ネットでも多くの健康情報が出回るようになりましたが、その情報の確度は玉石混淆です。だからこそ、ヘルス・リテラシー(health literacy)、健康リテラシー、医療リテラシーなどといった言葉も言われるようになり、やたらに「エビデンス」という言葉が使われるようになってきています。
ヘルス・リテラシーのためにも、エビデンス(科学的根拠)がしっかりした情報をということですが、この「エビデンス」と言う言葉が、なかなか難しいのです。
エビデンスとは
健康番組で、〇〇が健康に良いというようことをやると、翌日スーパーから〇〇が消えるというようなことがよく起きます。
短絡的といえばそうなのですが、メーカー側もいろいろある論文の中から、自分たちに都合の良いものを探し出して、データを示して「エビデンスあり」とするわけです。
エビデンス、つまり科学的根拠がある、医学的に証明されているということで、確かにそういう論文が出ていて、データもでていれば、ある面、エビデンスはあります。
しかし、たいていの「〇〇は体に良い」といった類のものは、体に良いとする論文と、それを否定する論文の両方があることが多いのです。
つまり、ある論文でデータっともに「〇〇は体に良い」というデータが示されていても、それはあくまでも一面的なもので、そのエビデンスが100%正しいかというと、それは別問題になってきます。
ヘルス・リテラシーが大事
論文のデータは、あくまでも一面的なものであるので、メーカー側の思惑どおりに発表された論文を鵜呑みにするのではなく、表面的な結論だけにまどわされず、その研究内容を「読み解く力」つまり、ヘルス・リテラシーが重要になってくるのです。
論文といってエビデンスの信頼度はまちまち
エビデンスといっても、その信頼度はピンキリといってもいいでしょう。
エビデンスの信頼度の目安として、その出典は非常に役立ちます。
一言で医学雑誌といっても、査読がしっかりしている超一流どころのものから、三流以下といったものまでさまざまです。
学術誌の信頼度の一つの指標として、『インパクト・ファクター』といって、そこに掲載された論文がどれほど引用されたかということでみる方法があります。
そして、『インパクト・ファクター』はある計算方法を用いて、ランキングづけされています。

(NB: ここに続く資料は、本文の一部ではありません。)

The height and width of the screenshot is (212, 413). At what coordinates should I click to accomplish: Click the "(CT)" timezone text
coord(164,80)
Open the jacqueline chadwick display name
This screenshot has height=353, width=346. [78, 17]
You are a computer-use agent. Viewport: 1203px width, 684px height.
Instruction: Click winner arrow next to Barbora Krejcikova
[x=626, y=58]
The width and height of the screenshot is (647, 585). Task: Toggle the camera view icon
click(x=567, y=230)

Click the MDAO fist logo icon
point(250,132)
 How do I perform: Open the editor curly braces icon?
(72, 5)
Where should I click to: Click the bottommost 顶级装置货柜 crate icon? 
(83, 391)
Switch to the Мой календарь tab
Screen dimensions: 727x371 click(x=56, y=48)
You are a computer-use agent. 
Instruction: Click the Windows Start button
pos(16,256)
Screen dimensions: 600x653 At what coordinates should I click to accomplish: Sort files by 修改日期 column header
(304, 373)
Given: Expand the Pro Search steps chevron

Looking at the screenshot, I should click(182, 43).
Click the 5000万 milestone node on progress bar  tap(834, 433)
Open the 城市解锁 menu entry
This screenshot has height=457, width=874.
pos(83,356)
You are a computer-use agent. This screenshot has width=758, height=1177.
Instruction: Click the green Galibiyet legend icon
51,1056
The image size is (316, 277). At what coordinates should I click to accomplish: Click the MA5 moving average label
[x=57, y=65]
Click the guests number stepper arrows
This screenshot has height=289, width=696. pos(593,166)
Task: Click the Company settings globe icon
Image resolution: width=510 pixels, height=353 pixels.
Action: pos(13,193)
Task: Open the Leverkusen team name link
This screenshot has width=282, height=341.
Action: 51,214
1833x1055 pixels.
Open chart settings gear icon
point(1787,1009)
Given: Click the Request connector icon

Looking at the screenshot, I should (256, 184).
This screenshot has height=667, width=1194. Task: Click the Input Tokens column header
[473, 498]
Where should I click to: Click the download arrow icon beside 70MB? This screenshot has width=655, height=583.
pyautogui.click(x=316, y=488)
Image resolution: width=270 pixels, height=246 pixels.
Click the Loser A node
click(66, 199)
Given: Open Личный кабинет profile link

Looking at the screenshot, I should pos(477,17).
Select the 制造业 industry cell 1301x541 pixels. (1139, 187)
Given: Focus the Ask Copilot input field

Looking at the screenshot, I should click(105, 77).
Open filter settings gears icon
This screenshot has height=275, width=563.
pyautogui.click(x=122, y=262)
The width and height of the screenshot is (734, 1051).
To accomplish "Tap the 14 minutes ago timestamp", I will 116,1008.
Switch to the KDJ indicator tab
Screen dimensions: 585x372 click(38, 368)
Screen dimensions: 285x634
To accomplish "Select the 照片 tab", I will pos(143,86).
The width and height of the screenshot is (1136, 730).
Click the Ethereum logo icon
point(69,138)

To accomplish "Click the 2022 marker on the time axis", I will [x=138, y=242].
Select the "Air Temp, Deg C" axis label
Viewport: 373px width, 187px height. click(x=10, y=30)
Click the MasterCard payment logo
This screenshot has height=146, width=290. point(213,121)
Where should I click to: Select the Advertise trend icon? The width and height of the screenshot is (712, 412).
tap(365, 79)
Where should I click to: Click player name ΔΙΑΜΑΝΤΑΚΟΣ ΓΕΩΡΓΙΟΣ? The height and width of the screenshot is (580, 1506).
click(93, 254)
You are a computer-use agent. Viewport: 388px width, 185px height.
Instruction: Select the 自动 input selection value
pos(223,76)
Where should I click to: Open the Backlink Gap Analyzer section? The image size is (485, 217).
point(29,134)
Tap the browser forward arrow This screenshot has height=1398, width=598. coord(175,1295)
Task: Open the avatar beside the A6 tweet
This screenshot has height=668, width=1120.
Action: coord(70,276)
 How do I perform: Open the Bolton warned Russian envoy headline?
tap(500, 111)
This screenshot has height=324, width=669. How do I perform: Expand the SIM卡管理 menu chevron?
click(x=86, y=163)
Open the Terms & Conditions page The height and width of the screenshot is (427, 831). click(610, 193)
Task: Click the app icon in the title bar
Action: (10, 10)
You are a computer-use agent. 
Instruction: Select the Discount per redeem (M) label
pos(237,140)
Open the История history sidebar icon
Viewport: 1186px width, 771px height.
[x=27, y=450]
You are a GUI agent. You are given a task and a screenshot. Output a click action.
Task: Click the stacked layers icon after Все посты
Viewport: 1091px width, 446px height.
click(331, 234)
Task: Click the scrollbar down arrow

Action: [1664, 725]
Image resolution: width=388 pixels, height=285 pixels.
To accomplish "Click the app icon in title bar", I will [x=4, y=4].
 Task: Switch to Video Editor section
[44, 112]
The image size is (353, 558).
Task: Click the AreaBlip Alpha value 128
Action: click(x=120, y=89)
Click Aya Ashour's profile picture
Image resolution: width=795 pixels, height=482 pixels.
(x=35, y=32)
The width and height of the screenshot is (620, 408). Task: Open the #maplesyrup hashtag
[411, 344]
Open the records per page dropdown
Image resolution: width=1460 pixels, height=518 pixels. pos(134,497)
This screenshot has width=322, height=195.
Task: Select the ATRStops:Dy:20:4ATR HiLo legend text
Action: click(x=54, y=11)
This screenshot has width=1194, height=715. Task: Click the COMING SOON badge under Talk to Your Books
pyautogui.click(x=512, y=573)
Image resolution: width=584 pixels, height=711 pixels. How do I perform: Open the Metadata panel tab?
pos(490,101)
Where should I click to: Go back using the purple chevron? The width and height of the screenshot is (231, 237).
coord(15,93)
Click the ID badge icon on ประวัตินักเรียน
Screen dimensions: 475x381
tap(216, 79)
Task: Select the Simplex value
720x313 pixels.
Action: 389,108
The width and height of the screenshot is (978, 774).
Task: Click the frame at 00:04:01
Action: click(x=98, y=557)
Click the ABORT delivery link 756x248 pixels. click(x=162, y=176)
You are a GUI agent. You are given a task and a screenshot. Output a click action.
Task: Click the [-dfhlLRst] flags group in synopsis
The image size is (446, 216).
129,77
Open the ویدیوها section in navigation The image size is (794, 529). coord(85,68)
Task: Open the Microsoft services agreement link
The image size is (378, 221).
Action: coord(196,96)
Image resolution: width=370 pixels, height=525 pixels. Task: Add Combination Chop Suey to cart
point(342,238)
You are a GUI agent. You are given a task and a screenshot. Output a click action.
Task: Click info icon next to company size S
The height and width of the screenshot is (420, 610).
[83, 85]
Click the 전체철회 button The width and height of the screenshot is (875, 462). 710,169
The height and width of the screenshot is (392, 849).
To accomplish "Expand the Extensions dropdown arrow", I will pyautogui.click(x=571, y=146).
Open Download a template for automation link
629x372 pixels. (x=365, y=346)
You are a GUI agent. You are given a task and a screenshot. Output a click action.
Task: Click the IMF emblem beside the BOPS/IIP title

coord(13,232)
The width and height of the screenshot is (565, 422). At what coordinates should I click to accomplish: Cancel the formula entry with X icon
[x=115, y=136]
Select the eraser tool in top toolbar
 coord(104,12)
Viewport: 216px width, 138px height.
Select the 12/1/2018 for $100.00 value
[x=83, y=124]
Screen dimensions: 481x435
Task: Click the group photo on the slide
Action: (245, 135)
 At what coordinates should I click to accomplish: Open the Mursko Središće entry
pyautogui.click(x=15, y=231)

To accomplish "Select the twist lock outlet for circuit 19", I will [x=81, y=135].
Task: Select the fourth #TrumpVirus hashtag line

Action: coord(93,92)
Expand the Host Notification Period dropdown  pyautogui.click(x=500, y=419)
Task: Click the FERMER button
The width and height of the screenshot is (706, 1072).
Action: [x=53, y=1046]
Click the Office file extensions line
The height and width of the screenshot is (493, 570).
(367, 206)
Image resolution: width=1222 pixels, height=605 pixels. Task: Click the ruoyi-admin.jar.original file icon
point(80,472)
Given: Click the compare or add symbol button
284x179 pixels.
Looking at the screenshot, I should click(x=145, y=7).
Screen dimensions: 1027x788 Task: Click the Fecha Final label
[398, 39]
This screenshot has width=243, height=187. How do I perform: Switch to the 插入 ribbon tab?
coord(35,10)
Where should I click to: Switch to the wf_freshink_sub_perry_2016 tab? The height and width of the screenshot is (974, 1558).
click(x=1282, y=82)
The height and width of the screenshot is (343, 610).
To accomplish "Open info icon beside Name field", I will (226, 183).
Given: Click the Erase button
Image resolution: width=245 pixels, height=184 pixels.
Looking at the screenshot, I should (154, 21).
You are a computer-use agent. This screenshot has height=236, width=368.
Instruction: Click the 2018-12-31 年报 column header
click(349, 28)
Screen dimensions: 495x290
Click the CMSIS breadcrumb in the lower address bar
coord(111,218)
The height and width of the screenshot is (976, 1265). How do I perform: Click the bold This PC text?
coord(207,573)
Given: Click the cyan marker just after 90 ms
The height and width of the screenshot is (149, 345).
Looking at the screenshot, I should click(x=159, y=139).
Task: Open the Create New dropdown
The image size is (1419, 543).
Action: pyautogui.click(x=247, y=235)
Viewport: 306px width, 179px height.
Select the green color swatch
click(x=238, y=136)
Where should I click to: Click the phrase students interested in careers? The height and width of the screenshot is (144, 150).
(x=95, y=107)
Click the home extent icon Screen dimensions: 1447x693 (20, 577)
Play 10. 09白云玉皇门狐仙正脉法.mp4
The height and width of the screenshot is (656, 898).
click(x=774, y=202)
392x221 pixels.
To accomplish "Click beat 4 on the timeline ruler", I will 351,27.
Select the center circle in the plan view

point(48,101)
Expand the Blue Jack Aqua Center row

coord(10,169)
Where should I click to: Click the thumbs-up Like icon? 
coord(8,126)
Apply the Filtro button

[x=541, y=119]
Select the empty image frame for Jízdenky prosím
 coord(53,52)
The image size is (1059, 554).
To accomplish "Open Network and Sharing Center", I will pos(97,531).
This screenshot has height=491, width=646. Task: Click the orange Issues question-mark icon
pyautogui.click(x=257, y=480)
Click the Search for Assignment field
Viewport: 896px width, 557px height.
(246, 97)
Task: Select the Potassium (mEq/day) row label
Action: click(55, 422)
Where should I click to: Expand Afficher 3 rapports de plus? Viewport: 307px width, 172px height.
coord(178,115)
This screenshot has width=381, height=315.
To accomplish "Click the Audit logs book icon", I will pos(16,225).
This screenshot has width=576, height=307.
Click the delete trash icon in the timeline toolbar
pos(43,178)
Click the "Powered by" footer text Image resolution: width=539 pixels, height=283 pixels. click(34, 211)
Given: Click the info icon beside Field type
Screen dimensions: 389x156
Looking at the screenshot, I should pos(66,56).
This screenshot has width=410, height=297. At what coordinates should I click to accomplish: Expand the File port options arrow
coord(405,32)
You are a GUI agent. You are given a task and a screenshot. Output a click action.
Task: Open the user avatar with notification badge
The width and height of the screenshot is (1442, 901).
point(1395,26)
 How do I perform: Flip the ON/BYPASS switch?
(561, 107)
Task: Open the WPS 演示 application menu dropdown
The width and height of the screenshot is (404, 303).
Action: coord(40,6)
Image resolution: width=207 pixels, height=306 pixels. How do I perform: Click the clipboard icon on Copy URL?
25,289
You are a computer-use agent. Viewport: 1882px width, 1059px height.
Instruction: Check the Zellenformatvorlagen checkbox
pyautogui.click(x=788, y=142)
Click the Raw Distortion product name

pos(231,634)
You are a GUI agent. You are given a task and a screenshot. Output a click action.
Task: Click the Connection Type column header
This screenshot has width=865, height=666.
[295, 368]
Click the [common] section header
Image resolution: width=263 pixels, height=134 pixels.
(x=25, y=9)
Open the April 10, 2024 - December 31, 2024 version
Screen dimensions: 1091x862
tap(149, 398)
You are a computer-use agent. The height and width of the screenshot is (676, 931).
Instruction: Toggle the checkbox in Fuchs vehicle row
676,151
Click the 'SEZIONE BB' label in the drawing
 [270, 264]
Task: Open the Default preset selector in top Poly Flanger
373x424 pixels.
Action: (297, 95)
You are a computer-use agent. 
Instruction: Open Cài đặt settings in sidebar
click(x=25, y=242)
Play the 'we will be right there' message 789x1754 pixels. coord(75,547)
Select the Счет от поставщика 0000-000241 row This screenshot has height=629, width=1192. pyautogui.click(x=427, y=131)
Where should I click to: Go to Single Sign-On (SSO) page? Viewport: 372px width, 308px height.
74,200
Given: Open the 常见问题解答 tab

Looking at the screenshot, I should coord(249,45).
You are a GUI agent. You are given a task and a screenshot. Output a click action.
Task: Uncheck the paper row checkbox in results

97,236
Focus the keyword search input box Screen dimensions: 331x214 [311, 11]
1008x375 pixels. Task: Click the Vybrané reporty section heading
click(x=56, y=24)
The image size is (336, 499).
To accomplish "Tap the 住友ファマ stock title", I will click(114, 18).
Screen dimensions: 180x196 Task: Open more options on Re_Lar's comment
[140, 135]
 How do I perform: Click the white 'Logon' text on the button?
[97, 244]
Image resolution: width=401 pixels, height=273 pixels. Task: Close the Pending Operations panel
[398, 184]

この『インパクト・ファクター』のランキングで上位、つまり信頼度が高い雑誌としては、「NEW ENGLAND JOURNAL OF MEDICINE」、「The LANCET」、「JAMA-JOURNAL OF THE AMERICAN MEDICAL ASSOCIATION」、「NATURE」、「SCIENCE」といった超有名な雑誌がトップ20入りしています。